Michael Wood has got some moxie, for a short man. He’s rejected the mockery that has come the way of the slow train from Hamilton to Papakura, a train aptly named after an extinct bird:

Transport Minister Michael Wood has rejected commentary that the Hamilton-Auckland commuter train is too slow to succeed, saying it’s already faster than a car on certain days.

He maintained the journey, with at least a two-and-a-half-hour journey to Britomart, wasn’t too slow for commuters.

“Sometimes this service is as fast or faster than a car, and I want to be really clear about that, because I’ve been on those journeys when you’ve been absolutely stuck, and this is more reliable.”

Stuff

Really?
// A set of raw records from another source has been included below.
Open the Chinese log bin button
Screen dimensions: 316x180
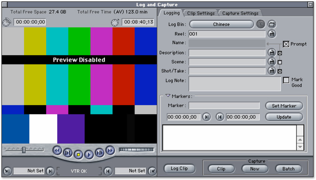click(221, 24)
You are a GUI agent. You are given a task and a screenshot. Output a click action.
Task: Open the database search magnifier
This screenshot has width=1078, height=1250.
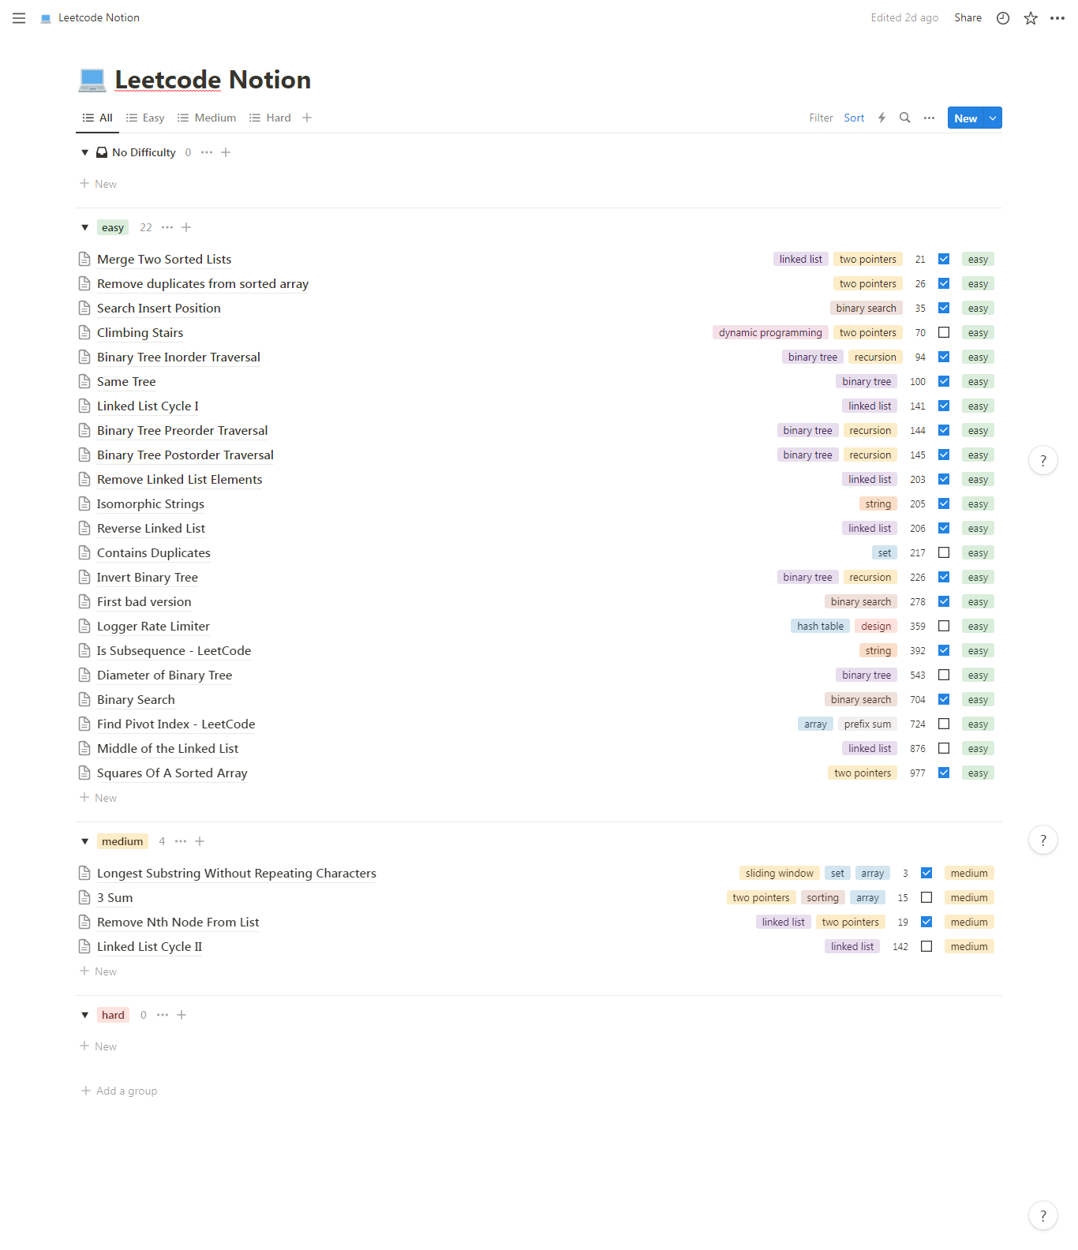(905, 118)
With a car you can go around blockages; a train is stuck on its rails. But there is simply no way that this train is a viable alternative to a car to travel between Hamilton and Auckland.
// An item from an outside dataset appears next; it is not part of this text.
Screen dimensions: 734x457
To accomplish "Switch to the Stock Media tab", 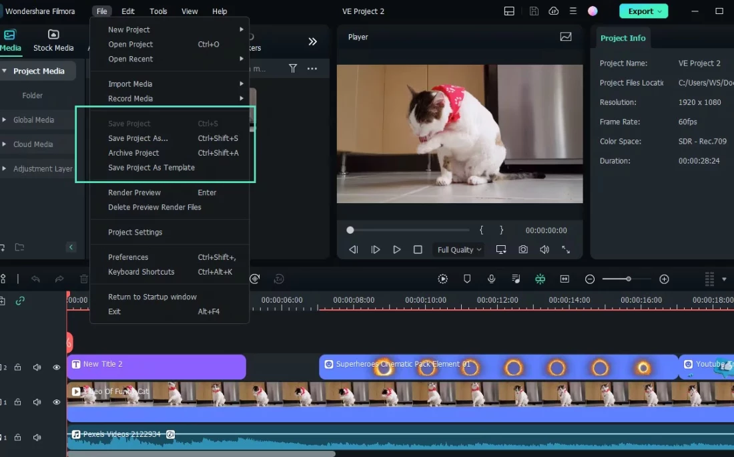I will [53, 41].
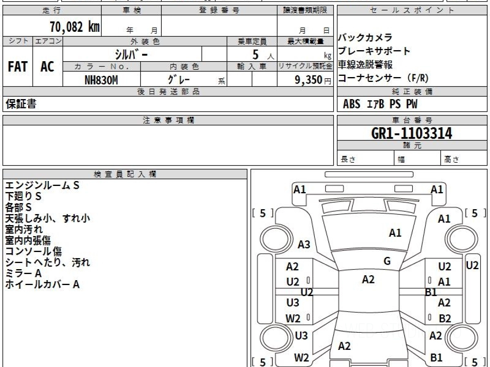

Wood, who spoke to Stuff in Hamilton while visiting the rail-served Ruakura inland port development, said he was highly confident the service wouldn’t flop before the five-year funding was up.

Stuff

Bold move. It would have been cheaper to buy every commuter a new Tesla than fund the slow train running between Hamilton and Papakura…
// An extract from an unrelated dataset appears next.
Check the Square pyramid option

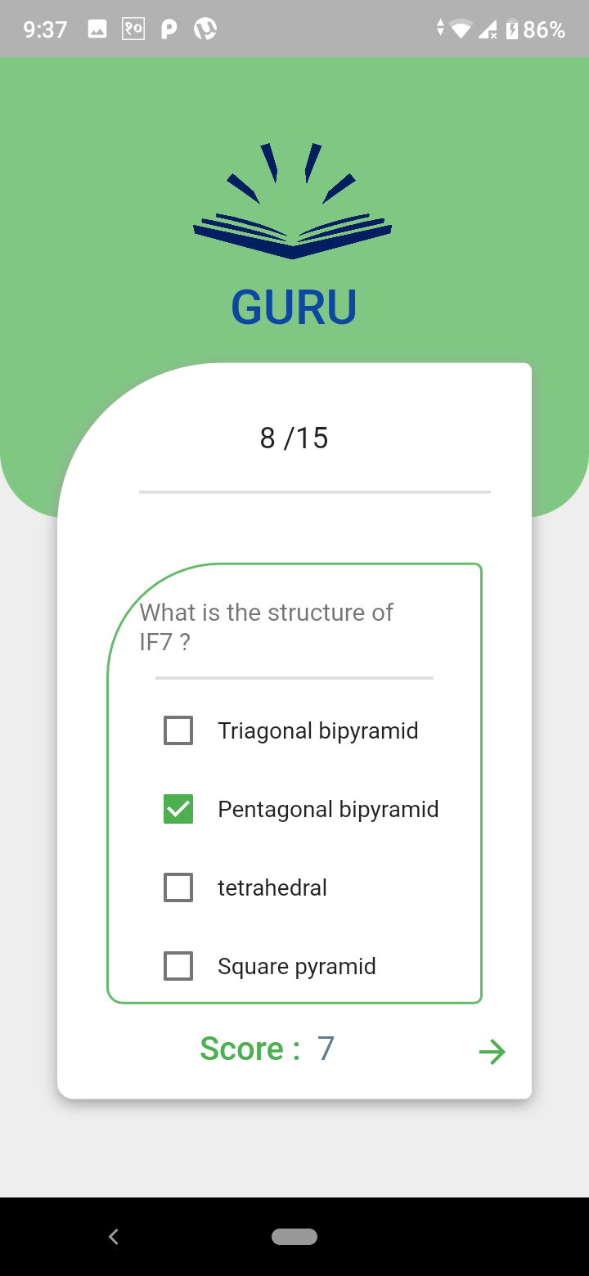click(x=178, y=965)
He reiterated Te Huia was a start-up service in only its first few weeks.

Potential improvements included bringing the train to a more central stop in Auckland, adding more services, and creating more stops in towns between the cities.

Stuff

Not sure how adding more stops is going to improve the speed of a slow train. They are more likely to slow it down even further.

Someone needs to tell Michael Wood that he’s dreamin’. Perhaps he should be nicknamed Blind Freddy.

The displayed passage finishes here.